The humble mobile phone has been a big part of our lives for over ten years now, I look back with a fuzzy nostalgic feeling at my first Nokia, which in all honesty was mainly used for calling my mum to come and pick me up, and compare it to the sleek, wafer-thin, touchscreen smart-phones of 2010.
It is almost laughable to think that we used to covet chunky handfuls of cheap plastic with clumsy aerials, soft plastic buttons and LCD screens.
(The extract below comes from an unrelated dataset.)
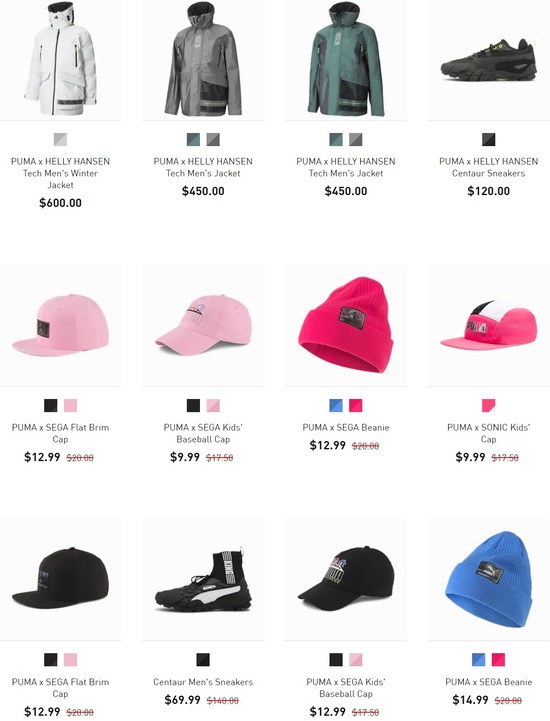Open the Centaur Men's Sneakers title link
Image resolution: width=550 pixels, height=721 pixels.
pos(203,682)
Looking back, I didn’t even really know why I owned a cell phone, it was just the ‘done thing’, fast forward ten years and a mobile phone is THE essential ‘can’t-be-without-it’ lifestyle tool, not just used for making calls, more a device for negotiating the digital landscape.
Of course the hardware has come on leaps and bounds, for a long time the handset market was a fairly level playing filed with a number of key manufacturers fighting it out, today the iPhone has monopolized the smart phone market, anyone who’s anyone in the I.T ‘it’ crowd posses one. In terms of software, that is, the cellular data networks on which mobiles operate, much remains unchanged. Service providers have been and gone in various guises, anyone remember One2One. The ‘top up’ payment method is also dying a slow death but the bare bones nuts and bolts of the networks remain.
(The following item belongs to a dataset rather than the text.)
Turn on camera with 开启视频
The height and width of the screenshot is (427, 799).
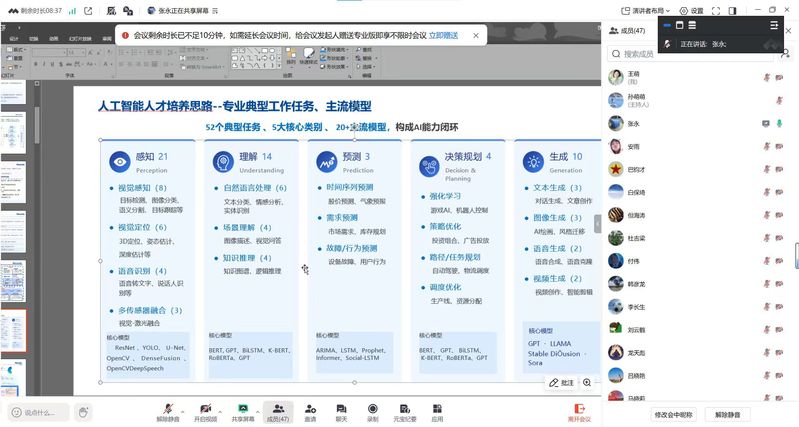(204, 409)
This may all be about to change in the near future however. With IP Phone networks slowly filtering into homes and Business Telephone Systems, it is only a matter of time before mobiles follow suit. The first indications of this revolution in waiting is the ability to use Skype applications on Smartphones, this allows the user to bypass their service provider and make free calls to certain numbers. Of course the phone will be unusable unless signed up to monthly billing system. This begs the question then, will a manufacturer release a Skype or VoIP Phone in mobile form?
Such a phone would only be operable nationwide once the UK had blanket Wi-Fi overage which is clearly some way off. Nevertheless it is still something for major network operators need to think about, will they adapt or simply branch out into separate markets in order to survive?
We have already seen diversification from Orange in the form of orange broadband, and O2 in a variety of non-telephony related ventures, is this in preparation for the VoIP overhaul? VoIP looks set to follow in the steps of freeview television, and eventually, high-speed internet access, it will at some point, be available across the UK and form yet another aspect of our digital lives.